Applications of 1.4 GHz diagnostics to Type Ia Supernova host galaxies
Type Ia supernova standardisation parameters exhibit evidence for systematic variation across the host galaxy star-formation rate - stellar mass plane, motivating the.
Key points
- Focus: Type Ia supernova standardisation parameters exhibit evidence for systematic variation across the host galaxy star-formation rate - stellar mass
- Editorial reading: provisional result, not yet formally peer reviewed.
Type Ia supernova standardisation parameters exhibit evidence for systematic variation across the host galaxy star-formation rate - stellar mass plane, motivating the incorporation of galaxy SFR information in cosmological inference. The new analysis still awaits peer review, but it already lays out the central claim clearly.
It matters because astrophysics becomes persuasive only when an observed signal can be tied to a physically defensible explanation. Compact objects such as neutron stars and black holes are natural laboratories for extreme physics, but the distance and complexity of these systems make interpretation difficult without multi-wavelength coverage and careful modeling. A detection without a mechanism is only half a result. the other half comes from showing that the signal fits quantitatively inside a coherent physical picture rather than merely being consistent with a broad family of models. Type Ia supernova (SN Ia) standardisation parameters exhibit evidence for systematic variation across the host galaxy star-formation rate - stellar mass (SFR$-M_\star$) plane. SFRs are commonly estimated via spectral energy distribution (SED) fitting with far-infrared (FIR) measurements to account for dust-obscured star formation.

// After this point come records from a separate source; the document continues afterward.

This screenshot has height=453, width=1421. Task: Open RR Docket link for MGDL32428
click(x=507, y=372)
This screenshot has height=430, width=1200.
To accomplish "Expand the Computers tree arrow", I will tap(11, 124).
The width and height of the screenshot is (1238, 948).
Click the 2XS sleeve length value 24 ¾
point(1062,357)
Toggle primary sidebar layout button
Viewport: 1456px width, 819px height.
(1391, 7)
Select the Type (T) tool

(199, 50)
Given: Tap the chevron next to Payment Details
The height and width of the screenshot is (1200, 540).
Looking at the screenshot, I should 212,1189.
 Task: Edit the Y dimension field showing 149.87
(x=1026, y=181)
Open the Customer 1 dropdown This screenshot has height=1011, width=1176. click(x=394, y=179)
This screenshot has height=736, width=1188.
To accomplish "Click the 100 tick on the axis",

Such FIR coverage will, however, be limited for upcoming time-domain surveys such as the Rubin Observatory Legacy Survey of Space and Time (LSST), necessitating the use of. Here, we reconstruct the SFR - $M_\star$ plane using 1.4 GHz diagnostics, to test the consistency of host classifications against FIR-constrained SED-based estimates.
Within this plane, SN Ia host galaxies are divided into three regions: Region 1 (low-mass), Region 2 (high-mass star-forming) and Region 3 (high-mass passive). We find that ${\sim}84$ per cent of SN hosts retain identical region assignments when using radio versus FIR-constrained SED-derived SFRs.
Measuring SN Ia nuisance parameters ($α, β, M$) within each subregion, we find consistent values between the two SFR - $M_\star$ plane reconstructions, indicating limited. Across the three 1.4 GHz SFR - $M_\star$ subregions, we confirm the region-dependent variation in SN Ia standardisation parameters - particularly $β$ - reported in our earlier.
The broader interest lies in turning an observational clue into something that can be weighed against competing models of the underlying physics. Astrophysics does not have the luxury of controlled experiments; everything is inferred from radiation that traveled across cosmic distances under conditions that cannot be reproduced in a terrestrial laboratory. This makes the interpretation chain longer and more uncertain than in bench science, but it also means that a well-constrained measurement of an extreme object carries theoretical information that no earthbound experiment can provide.
With near-complete radio coverage of the LSST footprint anticipated from current and forthcoming radio continuum surveys (e. Both individuals and organizations that work with arXivLabs have embraced and accepted our values of openness, community, excellence, and user data privacy.
Because this is still a preprint, the result should be read with genuine interest and proportionate caution. Peer review is not a guarantee of correctness, but it is a process that forces authors to respond to technical criticism from specialists who have no stake in a particular outcome. Preprints that survive that process, often with substantive revisions, emerge with a stronger evidential base than the version that first appeared. Until that stage is complete, the responsible reading keeps uncertainty explicitly visible rather than treating the claims as established findings.
The next step is to see whether independent datasets and physical modeling converge on the same interpretation. Multi-wavelength follow-up, combining X-ray, radio and optical data where possible, is typically what separates a compelling detection from a robust physical characterization. In high-energy astrophysics, results that initially looked definitive have been revised when data from a second messenger arrived; the current result should be read with that history in mind. Until peer review and independent follow-up address those open questions, skepticism is not a failure of appreciation for the work; it is part of how science decides what to keep.